A heterosexual man on my fave TV programme, Would Like To Meet, came to a moving realisation, during the six-week process of public change he signed himself up for. It was that the period of “swinging” he went through, with over a hundred different women, since his childhood sweetheart dumped him four years previously, was a way of keeping himself from getting hurt. True, it met his libidinal needs and his sense of adventure, and it was something that many red-blooded men out there would have given their eye teeth for. But its root was hurt, loss, pain.
He was prompted by the “expert” to think about how he could explain his sexual exploits to a prospective partner, in a way that would not alienate her. He found the formula, the way of framing his experience in “women’s” language, that was feeling-based, acknowledging the deep hurt he had undergone before, and admitting his need to protect himself. This was brave and authentic stuff, and the stuff of good therapy.

*PROBLEMS AND TASKS*:
1/ Answer these questions using the passage about the Would Like To Meet participant:
(a) How long was the process of public change he signed up for?
(b) With how many different women did he go through his period of "swinging"?
(c) Who prompted him to think about how to explain his sexual exploits to a prospective partner?
2/ Carry on the passage about the Would Like To Meet participant from its final sentence.

*ENTRIES SUPPLIED*:
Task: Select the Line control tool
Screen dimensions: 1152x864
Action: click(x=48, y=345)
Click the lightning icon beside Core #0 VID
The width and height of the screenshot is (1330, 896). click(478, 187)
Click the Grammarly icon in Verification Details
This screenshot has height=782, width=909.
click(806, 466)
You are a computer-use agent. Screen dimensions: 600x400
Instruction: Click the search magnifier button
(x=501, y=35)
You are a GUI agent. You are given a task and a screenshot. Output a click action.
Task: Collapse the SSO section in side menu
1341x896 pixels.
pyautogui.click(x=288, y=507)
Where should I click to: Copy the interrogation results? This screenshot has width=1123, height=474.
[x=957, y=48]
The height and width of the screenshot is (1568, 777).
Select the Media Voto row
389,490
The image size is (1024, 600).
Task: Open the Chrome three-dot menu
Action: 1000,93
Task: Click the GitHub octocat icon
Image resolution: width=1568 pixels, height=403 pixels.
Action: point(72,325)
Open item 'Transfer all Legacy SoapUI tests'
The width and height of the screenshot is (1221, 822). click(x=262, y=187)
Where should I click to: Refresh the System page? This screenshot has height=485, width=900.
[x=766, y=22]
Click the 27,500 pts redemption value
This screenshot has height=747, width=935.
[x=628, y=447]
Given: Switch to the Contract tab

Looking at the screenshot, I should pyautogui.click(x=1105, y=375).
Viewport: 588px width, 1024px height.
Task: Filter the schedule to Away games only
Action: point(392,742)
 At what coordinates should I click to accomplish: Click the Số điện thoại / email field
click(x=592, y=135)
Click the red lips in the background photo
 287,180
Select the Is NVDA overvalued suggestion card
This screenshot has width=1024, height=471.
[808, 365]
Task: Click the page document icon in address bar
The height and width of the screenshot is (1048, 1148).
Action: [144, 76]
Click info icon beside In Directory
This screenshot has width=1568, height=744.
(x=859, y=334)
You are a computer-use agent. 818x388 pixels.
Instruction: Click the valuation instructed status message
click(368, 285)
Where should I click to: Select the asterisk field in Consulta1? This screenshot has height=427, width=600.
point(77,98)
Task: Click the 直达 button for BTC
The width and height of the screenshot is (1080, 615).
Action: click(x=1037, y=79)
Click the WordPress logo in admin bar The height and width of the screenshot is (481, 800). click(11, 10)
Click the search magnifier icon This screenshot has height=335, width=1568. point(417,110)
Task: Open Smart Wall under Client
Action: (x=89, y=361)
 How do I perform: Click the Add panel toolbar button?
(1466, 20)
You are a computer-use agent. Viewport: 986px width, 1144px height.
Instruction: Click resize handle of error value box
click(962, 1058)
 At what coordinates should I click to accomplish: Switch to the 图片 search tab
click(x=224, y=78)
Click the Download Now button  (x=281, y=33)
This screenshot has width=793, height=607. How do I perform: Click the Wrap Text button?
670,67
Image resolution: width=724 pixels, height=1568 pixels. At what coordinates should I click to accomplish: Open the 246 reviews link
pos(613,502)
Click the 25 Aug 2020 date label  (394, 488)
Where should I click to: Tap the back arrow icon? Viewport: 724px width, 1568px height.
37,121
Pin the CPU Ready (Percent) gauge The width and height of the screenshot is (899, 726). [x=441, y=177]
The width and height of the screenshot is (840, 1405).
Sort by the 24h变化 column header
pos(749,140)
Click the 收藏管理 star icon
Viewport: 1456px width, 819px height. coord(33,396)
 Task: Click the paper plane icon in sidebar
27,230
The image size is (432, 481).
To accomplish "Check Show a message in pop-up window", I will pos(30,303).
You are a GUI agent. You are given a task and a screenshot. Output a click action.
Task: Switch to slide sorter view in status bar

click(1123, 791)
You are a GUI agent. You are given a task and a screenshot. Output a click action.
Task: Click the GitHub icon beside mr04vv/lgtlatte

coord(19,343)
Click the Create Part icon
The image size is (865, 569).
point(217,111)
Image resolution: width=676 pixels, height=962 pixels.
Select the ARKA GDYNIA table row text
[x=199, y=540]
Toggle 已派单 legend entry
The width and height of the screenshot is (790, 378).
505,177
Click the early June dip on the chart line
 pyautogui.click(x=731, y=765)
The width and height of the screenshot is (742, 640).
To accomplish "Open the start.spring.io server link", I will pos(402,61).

*ACTIVITY ANSWERS*:
1/
(a) Six weeks
(b) Over a hundred
(c) The "expert"

2/
The panel made comment on his “dead eyes” on his dummy date – and, for any gay man who’s swum with the sharks of the scene, those cold, sexualised eyes are very familiar. They follow you around, rendering you into meat, objectifying the life, the warmth, the spirit out of you. If you let them. I wonder how many stories of defensive hurt there are, in a pub full of cruising gay men, or in a sauna or park, after the pubs close. It may seem exciting, horny, daring on the outside – and, of course, it is – but, scratch the surface, and most men will tell you that there is a reason why they don’t want to get involved emotionally, and prefer casual sex to intimacy. Men, like all creatures, don’t like getting hurt, and will do anything to avoid it. I can understand it, I have done it and bought the t-shirt, but it doesn’t mean I have to like it when it becomes the norm in the world of gay men. And it doesn’t stop me wondering how to make the subculture healthier, less imbalanced, by encouraging (back?) “women’s language” into the discourse between gay men.
Perhaps, narcissists all, we could do it by doing mini-Would Like To Meet sessions on each other, videoing them, showing them at monthly screenings? Men like challenges, like the spotlight, and can be incredibly supportive of each other if there’s a goal to be met. Why not motivate each other to learn the language of emotional intelligence? What have we to lose?